ALBUM REVIEW: Yeat, 2 Alivë
Updated: Mar 11
Grade: D +
In this new era where everything is classified into little boxes like drill, artpop and so forth, I constantly have to avoid the impulse to write something off as derivative of something else. Arca’s “Skullqueen”, a food house album and an old SOPHIE single all have this signature quality that would put them under this “hyperpop” roof; hyped up synths, high BPMs, maybe some chipmunked vocals. Regardless, each of these pieces of art are their own form of expression and should be judged as such. However, once and a while a trend gets way too pointed and specific and with a critical mindset, I can’t help but coin a term when I see it. In my last hip-hop review of Yung Kayo’s DFTK, I coined the term “percocet punk”. The lineage starts with Pi’erre Bourne and Playboi Carti’s late-aughts cybertrap renaissance in Die Lit. Songs like “R.I.P.”, “Love Hurts” and “Choppa Won’t Miss” were a vibe that no one had previously been on, it was commercial rap music to push people around to. The infamous leaks of Whole Lotta Red prevented Pi’erre from being overly involved, resulting in a bunch of newbies like Gab3 and F1LTHY approximating Carti-type beats. The result was yet another brand new sound that no artist had ever tapped into before.
To deny the proliferation of this Pi’erre-influenced beat work in the music of Trippie Redd and Yung Kayo would truly be a fool’s errand. With Tripp At Knight becoming such a runaway phenomenon, it was only a matter of time before all of L.A. started to gravitate towards this production style. Enter Zack Bia’s Field Trip Records. His artists are producing some of the most entertaining offshoots of this “percocet punk”. Just give a listen to HVN’s “HELLSCAT”, or the Yeat’s entire discography to understand what I mean. Yeat has particularly made his bones off this arcade-trap, it wasn’t until after the release of Whole Lotta Red that his sound began to morph. Alivë, 4L, Up 2 Më, and now 2 Alivë falls firmly in this lane, and his flow is pure Carti babble through and through. To be honest, I have no problem with this direct influence whatsoever. It’s clear that Gunna is nothing without Young Thug, Lil Uzi Vert is nothing without Future, and so on. In my opinion, the most important thing to remember is limitations.
Yung Kayo’s DFTK was like 30 minutes long, a perfect in and out little project with minimal repetition and some cool new ideas. Whole Lotta Red was very long, but at this point Carti is experienced enough to hold our attention with stunners like “New Tank”, “M3tamorphosis” and so on. I’ll keep it a buck, Yeat does not need to be dropping over an hour of music. While his newest project offers a lot in terms of growth, definition of self and quality features, I would’ve been fine with half the length. Regardless, I find myself coming back to this project for it’s odd energy. It opens with no fanfare, with the track “Poppin”. Slurred autotune brags and lines about “blowing up like Osama” gives me enough to bop my head to. I also find it pretty impressive that he got a Thug feature on the following “Outsidë” considering how deep of an influence he clearly is. Ultimately where this album lives and dies for me stylistically is at the points where it holds and loses my attention. Considering that it’s long winded and many of the beats bleed into each other, that dynamic bounces back and forth rapidly.

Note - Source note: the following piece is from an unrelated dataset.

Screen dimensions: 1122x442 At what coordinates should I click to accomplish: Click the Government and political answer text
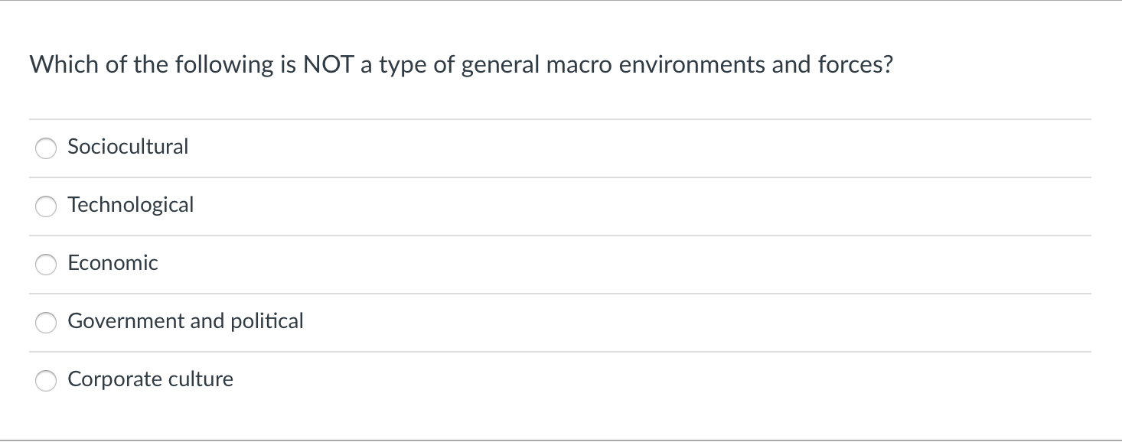pos(185,321)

“Nvr again” is a highlight for me with it’s hyped up repetitive synth beat and Yeat’s pretty impressive flow. As on nearly every other song here it’s percs, Birkins, bitches and Benz’s, but I’ve never really had an issue with that. “Jus better” and the following “Jump” also fall on the line of enjoyability for me, showing enough personality and flashy production to do it for me. It’s usually the slower and more non-descript cuts like “Luh gëek” and “Rackz got me” that I tune out during, although they’re never really bad enough for me to be forced to skip them. My very favorite tracks have him continuing the same formula just with more interesting ideas. “I just walked in with the Taliban” from the song “Taliban” is a lyric I didn’t think I’d hear. I guess we’ve gone full circle post-9/11 where we not only make jokes, but we chill with the people responsible. I enjoy “Narcoticz” with Yung Kayo as well, mainly because the Kayo feature gives me a break from Yeat. “I got me a big girl, I roll with a wide body” is pretty clever, as is “that boy got an old gun, that’s a Gen 3.” To be honest, really examining those lyrics has made me realize how uninteresting Yeat really is at the end of the day. Again, rap about drugs and girls all you want, but like…say something different or clever in reference to them. I feel like this dude is good for some singles or a short record, but after an hour of listening, it’s difficult for me to tell you all what makes him standout. After the 15th “Tonka truck” or “I just took a perc and left Earth” line, verbatim, there is no real reason to give this a top to bottom listen. This is a solid background music project, or one where you can pick out like eight of your faves and call it a day. While I appreciate Yeat’s innovations on the percocet punk style, I need some more substantive.